A prominent French presidential candidate makes sortition part of his programme

A post by Arturo Iniguez.

L’Avenir en commun (A Shared Future) is the name given to the programme of La France insoumise (France Uprising) and its candidate for the May 2017 French presidential election, Jean-Luc Melenchon. The programme is arranged into 7 parts. The first one, under the tag-line L’urgence démocratique (The democratic urgency), is called La 6eme République, in reference to a new Constitution that would replace the current one, the Fifth, instigated by Charles de Gaulle in 1958. If elected president, Melenchon has promised to convene a constitutional convention and prematurely end his five-year mandate as soon as the new constitution is adopted. Thus, the very first measure in the programme is Réunir une Assemblée constituante (Summon a Constituent Assembly).

Each individual measure is developed in a separate booklet, forming a whole collection. Number 28 of the series, under the title Changer de République pour faire place au peuple (Reform the Republic to create a place for the people), explains how the members of the constitutional convention would be designated. The proposal is to combine election and sortition. In which proportion? That is left to the people themselves. At the poll, each citizen can either vote for a candidate or express his or her personal preference for sortition. The percentage of options for sortition will determine the share of seats to be sorted.

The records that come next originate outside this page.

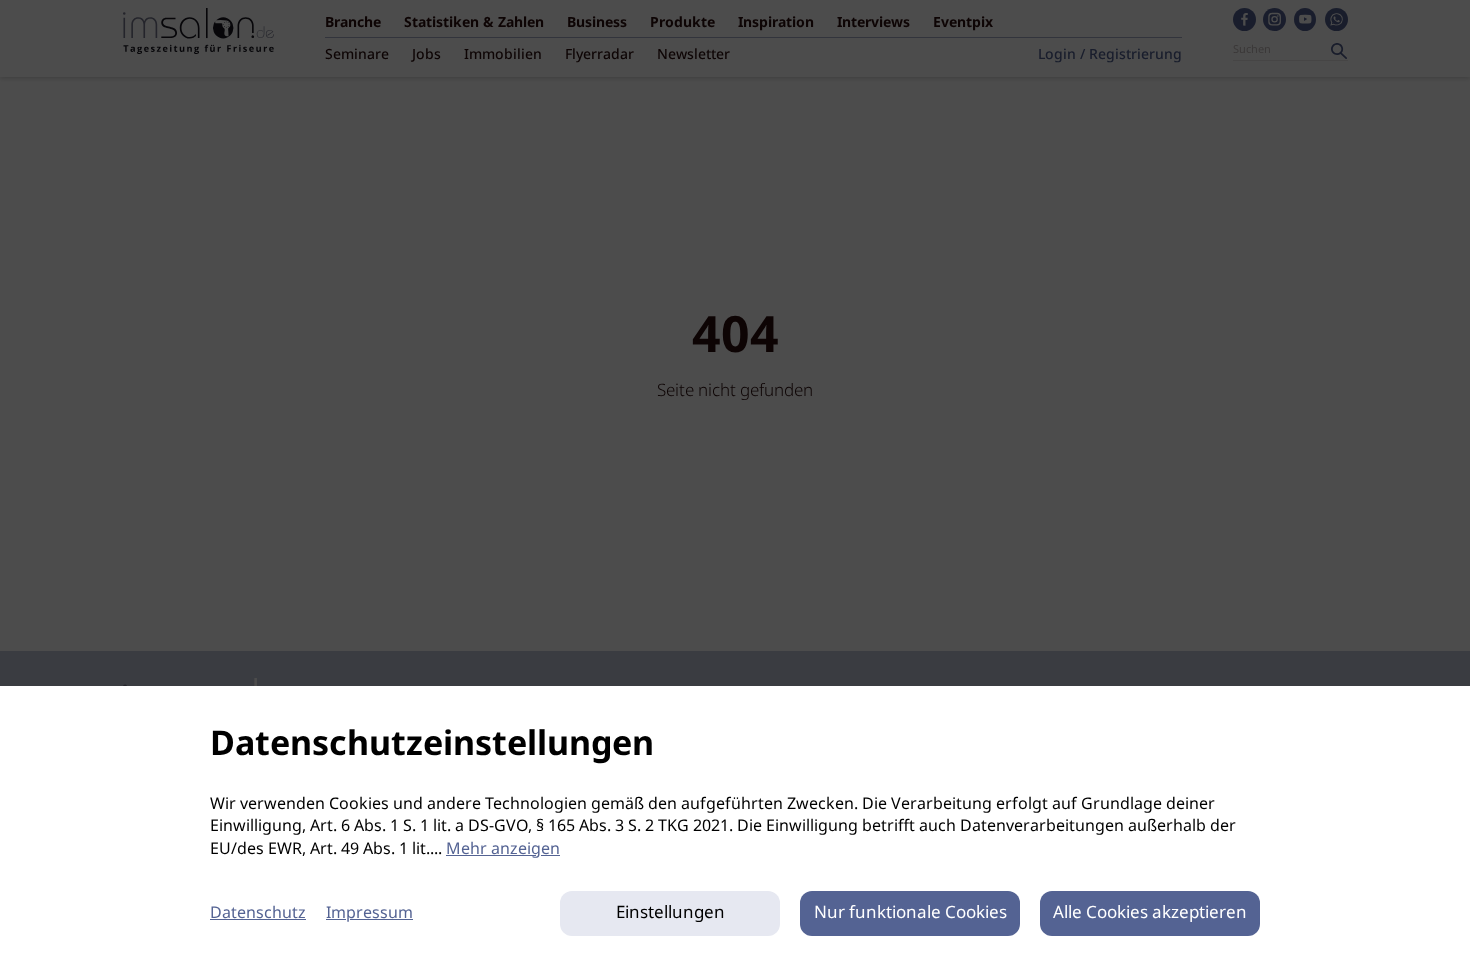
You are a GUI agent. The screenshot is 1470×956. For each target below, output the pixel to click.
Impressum (369, 913)
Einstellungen (670, 913)
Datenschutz (258, 913)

This is a clever way to avoid one of the main sources of resistance to any future attempts to introduce sortition: the opposition of those who are not interested in being sorted, will immediately resign in the event of being chosen by the lot, and are generally happy with the aristocratic setting of voting for professional politicians. These people will see any amount of power given to a purely sorted body as power directly detracted from them. Such a change will be unfair to them (the status quo is of course unfair to all those who do not vote).